Riots are a very rare phenomenon in democratic societies: far from reflecting some diffuse and generalised collapse of social order, they are specific products of the extreme stretching of the social fabric. Think Brixton in 1981, the poll tax riots in 1990, and otherwise in western Europe only the French banlieues in 2005 and Athens since the devastating austerity programme.
So it is a good idea to distinguish social science from moral judgments. It is essential if one is to appreciate the cocktail of economic, social, cultural and political factors behind what is now evidently a renewed malaise in Northern Ireland – where riots and, worse, paramilitary activity, are once more a reality.

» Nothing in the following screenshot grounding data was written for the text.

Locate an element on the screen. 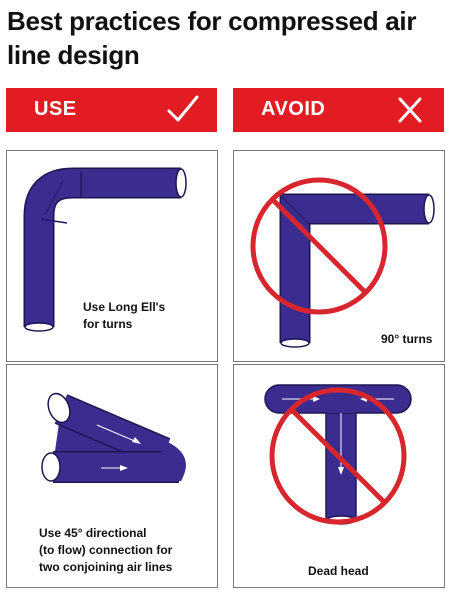 The width and height of the screenshot is (450, 595). x-mark-icon is located at coordinates (410, 113).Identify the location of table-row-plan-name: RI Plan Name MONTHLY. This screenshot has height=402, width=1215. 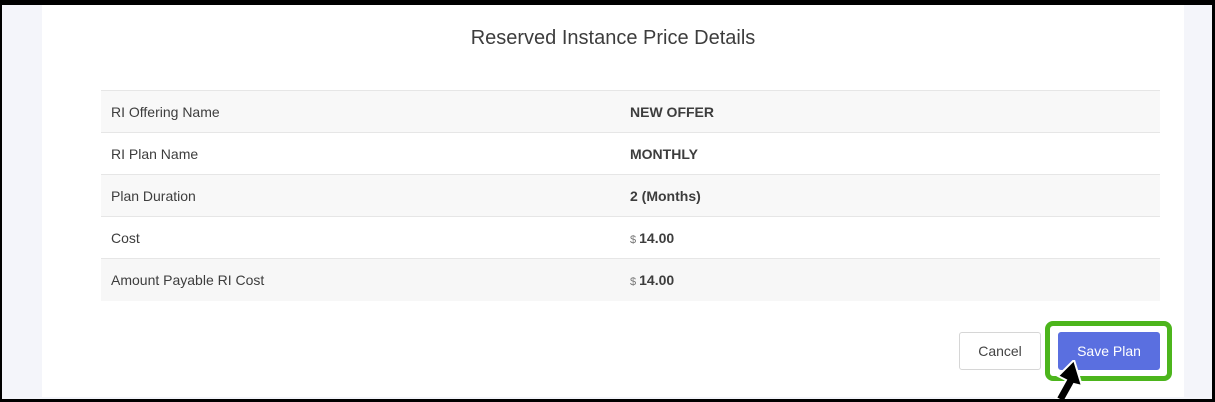
(630, 154).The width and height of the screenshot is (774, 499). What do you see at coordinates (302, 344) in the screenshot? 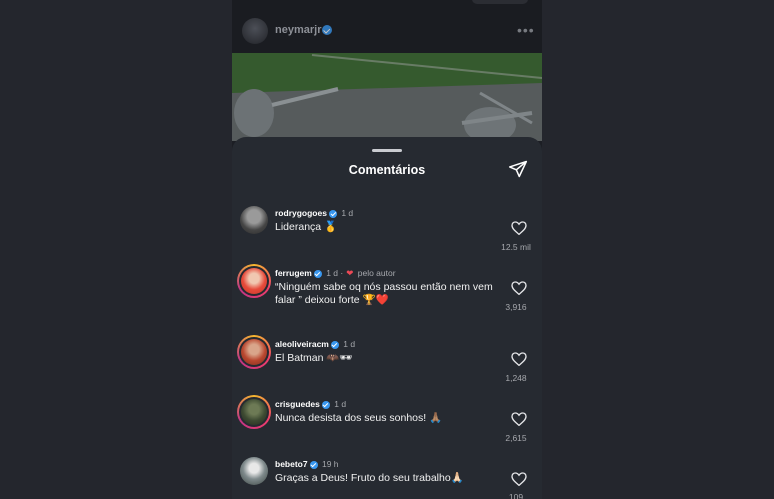
I see `comment-username: aleoliveiracm` at bounding box center [302, 344].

‘Ancient hatreds’ has always been the residual substitute for an explanation whenever trouble in the region has flared – though that can’t simultaneously be a good reason for the periods of relative peace. It is as if ‘culture’ were an unchanging, taken-for-granted entity, a disengaged flywheel in timeless motion.
What, then, has really spurred the riots we have seen in Belfast over the summer?
First, the economy. The weakening and greater uncertainty of demand as private balance sheets are deleveraged and, perversely, public spending has been slashed, which has hit the most peripheral UK regions hardest. The maps of victimisation in Northern Ireland in recent decades and the neighbourhoods of maximum urban disadvantage always overlapped to a remarkable degree, so it is no surprise that north Belfast is once more in that awful ‘troubles’ cliché, the ‘cockpit of violence’.
Secondly, the society. As the labour market has seized up, young people in particular have found hopes dashed and opportunities blocked. Close to one in four youngsters is unemployed, many more are economically inactive and in the north of the city many more still are jobless in one way or another. In an area where there are now nearly 100 ‘peace walls’ and other physical barriers between working-class neighbourhoods of different religious composition, it is hardly likely that the labour market will even begin to clear.
Thirdly, the cultural arena. ‘Culture’ isn’t a thing (as multi-culturalism assumes): it’s a contested space. That gets physical in north Belfast as socialisation into a conservative, look-after-yourself masculinity colludes with religious division – and, inevitably, communal parades have proved the flashpoint in every case this summer, as mainly young men have clashed with each other and/or the police. The official multi-culturalism exported to Northern Ireland in the last two decades, under the banner of ‘parity of esteem’ for counterposed identities, has given credence to this the flaunting of antagonism.
Last, but not least, the politics. It is now evident – indeed, it should have been apparent all the time – that the entrenchment of those ethnic identities into constitutional arrangements for Northern Ireland has set its sectarian divide in aspic. An assembly in which soi-disant ‘unionists’ and ‘nationalists’ – every one of whom is actually Protestant and Catholic respectively – exercise mutual vetoes and fail to bring to account an all-in executive characterised by lowest-common-denominator inertia is fast becoming an irrelevance. With the first minister, Peter Robinson, having joined ‘unionist’ condemnations of the impartial rulings of the statutory Parades Commission, he was in no position to offer the civic leadership clerics and police officers demanded after the eruption on the streets.
And, now, the moral? Any discussion of the future of the UK as a multinational as well as multi-ethnic entity has to embed the identities which are the object of attention in an understanding of their social determinations. And it has to recognise the need for an impartial – not parcelled out – state, which can credibly steer intercultural dialogue in the public square, so that does not turn out to be a dialogue of the deaf.
Robin Wilson is an independent researcher based in Belfast. He is an adviser to the Council of Europe on intercultural dialogue.